Experimental results substantiate that GO-DICE outperforms recent baselines.
- Score: 1.4703485217797363
- License: http://arxiv.org/licenses/nonexclusive-distrib/1.0/
- Abstract: Offline imitation learning (IL) refers to learning expert behavior solely
from demonstrations, without any additional interaction with the environment.
Despite significant advances in offline IL, existing techniques find it
challenging to learn policies for long-horizon tasks and require significant
re-training when task specifications change. Towards addressing these
limitations, we present GO-DICE an offline IL technique for goal-conditioned
long-horizon sequential tasks.
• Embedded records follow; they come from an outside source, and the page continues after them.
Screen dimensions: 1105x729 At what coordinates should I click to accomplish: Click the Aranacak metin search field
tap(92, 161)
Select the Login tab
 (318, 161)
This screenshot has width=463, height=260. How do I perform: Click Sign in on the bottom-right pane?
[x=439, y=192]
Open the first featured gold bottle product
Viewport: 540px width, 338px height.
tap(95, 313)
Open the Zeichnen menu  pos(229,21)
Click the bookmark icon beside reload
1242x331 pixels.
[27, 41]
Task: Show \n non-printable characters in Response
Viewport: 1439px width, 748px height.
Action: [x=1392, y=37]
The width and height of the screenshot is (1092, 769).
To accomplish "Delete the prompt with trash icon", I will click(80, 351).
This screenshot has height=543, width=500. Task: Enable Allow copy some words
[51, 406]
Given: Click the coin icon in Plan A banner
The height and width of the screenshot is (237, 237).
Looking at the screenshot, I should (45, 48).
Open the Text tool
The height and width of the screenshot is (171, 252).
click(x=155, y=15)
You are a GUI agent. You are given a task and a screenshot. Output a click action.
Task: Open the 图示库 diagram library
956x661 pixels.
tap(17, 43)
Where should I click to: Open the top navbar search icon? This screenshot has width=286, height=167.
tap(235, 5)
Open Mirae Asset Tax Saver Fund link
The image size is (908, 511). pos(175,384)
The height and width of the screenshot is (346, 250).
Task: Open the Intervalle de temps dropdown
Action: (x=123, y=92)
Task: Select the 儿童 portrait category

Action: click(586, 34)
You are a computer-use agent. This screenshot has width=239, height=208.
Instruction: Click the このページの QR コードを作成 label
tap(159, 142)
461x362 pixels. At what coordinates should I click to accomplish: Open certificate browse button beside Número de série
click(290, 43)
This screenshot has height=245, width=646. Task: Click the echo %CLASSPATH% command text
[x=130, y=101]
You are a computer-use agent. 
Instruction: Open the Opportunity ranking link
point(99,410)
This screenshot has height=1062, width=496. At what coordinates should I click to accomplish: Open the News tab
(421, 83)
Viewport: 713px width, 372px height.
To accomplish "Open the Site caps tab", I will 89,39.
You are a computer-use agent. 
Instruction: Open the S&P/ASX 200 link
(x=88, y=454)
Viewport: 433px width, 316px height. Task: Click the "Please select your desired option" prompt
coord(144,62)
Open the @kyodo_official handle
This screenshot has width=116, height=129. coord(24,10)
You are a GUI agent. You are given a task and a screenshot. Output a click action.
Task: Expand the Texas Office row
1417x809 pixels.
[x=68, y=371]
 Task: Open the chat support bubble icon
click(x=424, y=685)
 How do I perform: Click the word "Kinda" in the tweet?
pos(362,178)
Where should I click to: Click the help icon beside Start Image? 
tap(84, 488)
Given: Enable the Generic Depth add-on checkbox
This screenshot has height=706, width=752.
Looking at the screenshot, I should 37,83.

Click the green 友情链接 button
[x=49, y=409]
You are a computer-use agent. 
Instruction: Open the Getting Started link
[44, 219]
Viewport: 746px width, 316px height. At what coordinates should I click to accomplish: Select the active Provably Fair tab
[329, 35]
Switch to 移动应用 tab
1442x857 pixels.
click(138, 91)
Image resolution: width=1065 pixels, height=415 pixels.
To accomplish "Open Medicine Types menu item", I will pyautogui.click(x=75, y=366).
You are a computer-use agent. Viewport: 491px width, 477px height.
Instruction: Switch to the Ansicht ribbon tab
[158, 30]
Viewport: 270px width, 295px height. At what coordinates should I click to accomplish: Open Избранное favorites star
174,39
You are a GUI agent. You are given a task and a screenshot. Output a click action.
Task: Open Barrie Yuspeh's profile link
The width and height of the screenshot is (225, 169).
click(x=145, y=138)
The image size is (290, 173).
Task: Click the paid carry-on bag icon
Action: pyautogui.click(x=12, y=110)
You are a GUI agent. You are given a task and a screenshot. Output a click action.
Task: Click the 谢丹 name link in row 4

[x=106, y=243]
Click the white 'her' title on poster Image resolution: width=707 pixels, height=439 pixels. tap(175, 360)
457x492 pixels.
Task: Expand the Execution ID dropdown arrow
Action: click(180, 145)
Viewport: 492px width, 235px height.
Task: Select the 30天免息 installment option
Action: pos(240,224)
GO-DICE discerns a hierarchy of sub-tasks from
demonstrations and uses these to learn separate policies for sub-task
transitions and action execution, respectively; this hierarchical policy
learning facilitates long-horizon reasoning. Inspired by the expansive
DICE-family of techniques, policy learning at both the levels transpires within
the space of stationary distributions. Further, both policies are learnt with
goal conditioning to minimize need for retraining when task goals change.
Experimental results substantiate that GO-DICE outperforms recent baselines, as
evidenced by a marked improvement in the completion rate of increasingly
challenging pick-and-place Mujoco robotic tasks. GO-DICE is also capable of
leveraging imperfect demonstration and partial task segmentation when
available, both of which boost task performance relative to learning from
expert demonstrations alone.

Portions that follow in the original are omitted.